Figure 1: Quality control of pA-Tn5 transposase loaded with sequencing adapters
A: The Fragment Analyzer trace showing the representative cleavage pattern of gDNA. The pA-Tn5 fusion protein (Cat. No. C01070002) loaded with sequencing adapters efficiently digests gDNA to a smear. 500 ng of human genomic DNA were incubated for 7 min at 55°C with 1 μl of pATn5 fusion protein loaded with appropriated adaptors in a tagmentation buffer (40mM Tris-HCl pH7.5, 40mM MgCl2 and 12.5% DMF). The reaction was stopped by adding SDS, cleaned-up and resolved on the Fragment Analyzer to assess the cleavage.

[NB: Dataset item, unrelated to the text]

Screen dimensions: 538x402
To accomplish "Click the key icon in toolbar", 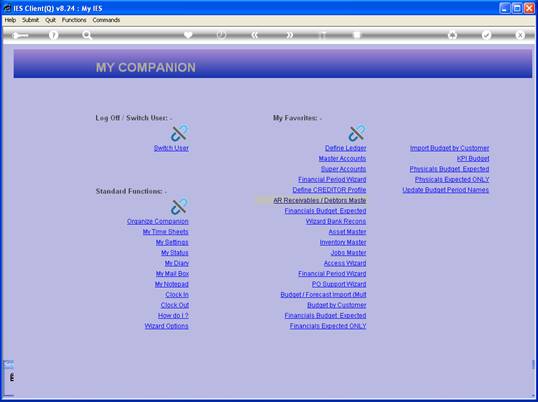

B: Representative screenshot at selected locus obtained using Diagenode pA-Tn5 fusion protein (Cat. No. C01070002) lloaded with sequencing adapters and H3K27me3 polyclonal ChIP-seq grade antibody (Cat. No. C15410195) following CUT&Tag protocol (Kaya-Okur, H.S., Nat Commun 10, 1930 (2019)).
Protein A-Tn5 Is Compatible with Monoclonal Antibodies: High-Quality Profiling Demonstrated
Figure 2. IGV browser tracks show CUT&Tag profiles of H3K9ac and H3K9me3 histone marks in K562 cells (50,000 cells per assay) using either monoclonal (mAb) or polyclonal (pAb) antibodies for each target. Comparable signal and peak enrichment demonstrate that Hologic Diagenode pA-Tn5 enables robust profiling with both monoclonal and polyclonal antibodies, indicating that pAG-Tn5 is not required. Antibodies used: H3K9ac pAb, Cat. no. C15410004; H3K9ac mAb, Cat. no. C152100185; H3K9me3 mAb, Cat. no. C15200146; H3K9me3 pAb, Cat. no. C15410056.